By Dr. Andrew Griffith
Fed cattle traded $3 lower compared to last week on a live basis. Prices on a live basis were primarily $108 to $110 while dressed prices were mainly $172 to $174.
The 5-area weighted average prices thru Thursday were $109.52 live, down $1.96 compared to last week and $173.06 dressed, down $2.96 from a week ago. A year ago, prices were $124.00 live and $199.07 dressed.
Fed cattle prices took a step back this week while boxed beef prices were finding some footing. It has been clear for nearly ten months that cattle feeders have little to no leverage as packers have willed the market in the direction they desire. The question on many market participants’ minds is if the tide will ever shift such that cattle feeders can will their way to higher fed cattle prices. There may be many ways for this to happen, but the most direct would be for fewer cattle in the pipeline. This may be the reality in a few months if the beef cow herd shrank and fewer heifers were retained in 2020. This is not something that will fix itself overnight, but some of the preliminary information points that direction.
BEEF CUTOUT: At midday Friday, the Choice cutout was $213.62 up $0.25 from Thursday and up $7.07 from a week ago. The Select cutout was $203.15 up $2.08 from Thursday and up $6.23 from last week. The Choice Select spread was $10.47 compared to $9.63 a week ago.

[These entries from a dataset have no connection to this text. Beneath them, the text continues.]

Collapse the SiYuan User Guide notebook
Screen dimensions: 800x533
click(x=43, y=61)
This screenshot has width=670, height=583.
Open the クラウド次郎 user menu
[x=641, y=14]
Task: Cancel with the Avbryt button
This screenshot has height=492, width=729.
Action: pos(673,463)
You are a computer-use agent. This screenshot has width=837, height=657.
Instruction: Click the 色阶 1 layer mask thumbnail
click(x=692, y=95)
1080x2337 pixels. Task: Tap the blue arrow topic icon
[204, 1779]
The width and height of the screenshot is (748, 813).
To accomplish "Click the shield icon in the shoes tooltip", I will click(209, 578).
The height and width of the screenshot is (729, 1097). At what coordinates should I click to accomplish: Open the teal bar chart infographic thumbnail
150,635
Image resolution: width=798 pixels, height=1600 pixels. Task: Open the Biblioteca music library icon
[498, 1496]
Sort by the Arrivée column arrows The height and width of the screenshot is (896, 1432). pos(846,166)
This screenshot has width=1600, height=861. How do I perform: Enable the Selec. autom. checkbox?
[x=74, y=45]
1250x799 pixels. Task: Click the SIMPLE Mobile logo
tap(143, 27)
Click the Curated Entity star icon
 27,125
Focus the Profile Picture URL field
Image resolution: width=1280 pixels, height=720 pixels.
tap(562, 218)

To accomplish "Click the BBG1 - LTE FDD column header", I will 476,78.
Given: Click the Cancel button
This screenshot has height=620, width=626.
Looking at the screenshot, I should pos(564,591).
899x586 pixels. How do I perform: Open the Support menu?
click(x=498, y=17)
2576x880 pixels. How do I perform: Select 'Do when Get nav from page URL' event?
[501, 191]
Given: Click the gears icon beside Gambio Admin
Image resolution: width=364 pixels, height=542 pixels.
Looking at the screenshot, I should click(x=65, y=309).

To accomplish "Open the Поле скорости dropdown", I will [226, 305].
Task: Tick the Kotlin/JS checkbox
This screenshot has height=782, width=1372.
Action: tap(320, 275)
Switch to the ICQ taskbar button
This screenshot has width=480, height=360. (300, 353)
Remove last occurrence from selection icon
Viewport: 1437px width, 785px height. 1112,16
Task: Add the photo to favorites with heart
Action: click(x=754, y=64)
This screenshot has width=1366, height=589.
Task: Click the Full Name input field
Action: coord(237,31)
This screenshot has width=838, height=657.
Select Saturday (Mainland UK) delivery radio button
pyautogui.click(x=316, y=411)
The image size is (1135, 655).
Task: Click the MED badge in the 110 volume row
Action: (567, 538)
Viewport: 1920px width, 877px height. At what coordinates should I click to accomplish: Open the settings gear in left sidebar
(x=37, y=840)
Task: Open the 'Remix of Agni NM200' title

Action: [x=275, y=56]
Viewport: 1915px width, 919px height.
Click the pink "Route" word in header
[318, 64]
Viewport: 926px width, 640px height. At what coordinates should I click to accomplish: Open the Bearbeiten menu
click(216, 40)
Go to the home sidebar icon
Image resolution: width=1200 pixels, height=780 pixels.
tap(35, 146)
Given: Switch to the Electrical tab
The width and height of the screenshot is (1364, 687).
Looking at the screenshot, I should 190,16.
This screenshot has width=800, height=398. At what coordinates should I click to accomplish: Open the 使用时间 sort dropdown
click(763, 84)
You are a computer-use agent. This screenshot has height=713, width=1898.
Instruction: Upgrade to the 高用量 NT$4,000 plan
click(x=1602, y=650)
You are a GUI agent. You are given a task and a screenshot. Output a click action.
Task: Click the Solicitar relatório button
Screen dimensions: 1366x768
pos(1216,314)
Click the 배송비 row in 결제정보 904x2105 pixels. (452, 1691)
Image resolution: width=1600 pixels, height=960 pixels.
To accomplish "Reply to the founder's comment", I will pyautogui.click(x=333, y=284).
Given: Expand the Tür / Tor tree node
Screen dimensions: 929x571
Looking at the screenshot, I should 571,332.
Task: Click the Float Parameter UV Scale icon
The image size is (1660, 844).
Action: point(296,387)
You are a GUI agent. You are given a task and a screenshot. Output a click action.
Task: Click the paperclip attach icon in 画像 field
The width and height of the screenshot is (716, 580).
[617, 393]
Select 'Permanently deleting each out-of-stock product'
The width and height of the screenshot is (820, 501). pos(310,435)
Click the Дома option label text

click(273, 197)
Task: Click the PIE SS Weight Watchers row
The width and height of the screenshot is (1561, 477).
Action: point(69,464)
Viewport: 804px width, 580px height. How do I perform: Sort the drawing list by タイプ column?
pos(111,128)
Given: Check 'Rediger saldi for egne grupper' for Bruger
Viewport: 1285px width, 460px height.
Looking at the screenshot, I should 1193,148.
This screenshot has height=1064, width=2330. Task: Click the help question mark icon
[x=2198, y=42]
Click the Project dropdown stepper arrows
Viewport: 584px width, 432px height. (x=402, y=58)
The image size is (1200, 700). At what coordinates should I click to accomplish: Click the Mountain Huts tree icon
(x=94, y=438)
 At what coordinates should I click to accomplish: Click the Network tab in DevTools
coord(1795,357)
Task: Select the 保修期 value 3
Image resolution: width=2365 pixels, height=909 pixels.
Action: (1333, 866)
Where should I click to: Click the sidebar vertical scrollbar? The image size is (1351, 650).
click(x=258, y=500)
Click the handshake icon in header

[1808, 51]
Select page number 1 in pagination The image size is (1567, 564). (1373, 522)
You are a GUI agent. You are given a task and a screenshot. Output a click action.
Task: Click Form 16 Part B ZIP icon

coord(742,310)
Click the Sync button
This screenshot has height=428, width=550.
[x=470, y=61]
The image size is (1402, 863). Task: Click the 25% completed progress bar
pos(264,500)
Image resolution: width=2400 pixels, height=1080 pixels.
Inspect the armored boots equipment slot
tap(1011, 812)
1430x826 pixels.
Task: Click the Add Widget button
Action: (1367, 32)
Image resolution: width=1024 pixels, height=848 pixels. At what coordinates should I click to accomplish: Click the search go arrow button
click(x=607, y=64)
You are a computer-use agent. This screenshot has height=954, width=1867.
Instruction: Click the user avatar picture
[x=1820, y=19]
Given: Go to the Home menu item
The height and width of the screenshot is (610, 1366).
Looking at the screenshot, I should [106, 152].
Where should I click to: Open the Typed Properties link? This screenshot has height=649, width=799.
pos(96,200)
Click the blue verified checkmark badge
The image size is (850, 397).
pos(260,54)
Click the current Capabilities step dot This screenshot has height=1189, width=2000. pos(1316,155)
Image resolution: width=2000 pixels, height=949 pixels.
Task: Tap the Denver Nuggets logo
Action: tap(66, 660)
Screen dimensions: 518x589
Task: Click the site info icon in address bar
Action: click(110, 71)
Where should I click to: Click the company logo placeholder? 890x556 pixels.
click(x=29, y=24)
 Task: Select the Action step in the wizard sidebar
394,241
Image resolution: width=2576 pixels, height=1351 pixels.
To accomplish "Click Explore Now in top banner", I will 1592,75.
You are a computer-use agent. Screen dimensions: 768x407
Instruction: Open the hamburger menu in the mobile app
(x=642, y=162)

Wholesale beef prices received a nice bump this week for both Choice and Select grade beef. The strength in the market is being led by the rib and loin primal, which are both more than $11 per hundredweight higher than last week. The chuck and short plate are also providing some support for the higher price as the chuck is nearly $7 higher than last week and short plate values have increased more than $5. The round primal value is nearly $2 higher than last week, but that small increase is not much of a driver for higher prices. The brisket and flank primal cuts are essentially unchanged from last week. The strength in the beef market this time of year generally comes from the chuck and the round, but middle meats continue to provide the support in the current market. There is no way to know for certain what is driving middle meats, but it could be related to the pandemic. Discretionary spending is still not back to normal with many consumers being forced to stay near home. Thus, some consumers may be using the extra dollars to eat higher on the hog or the beef in this case.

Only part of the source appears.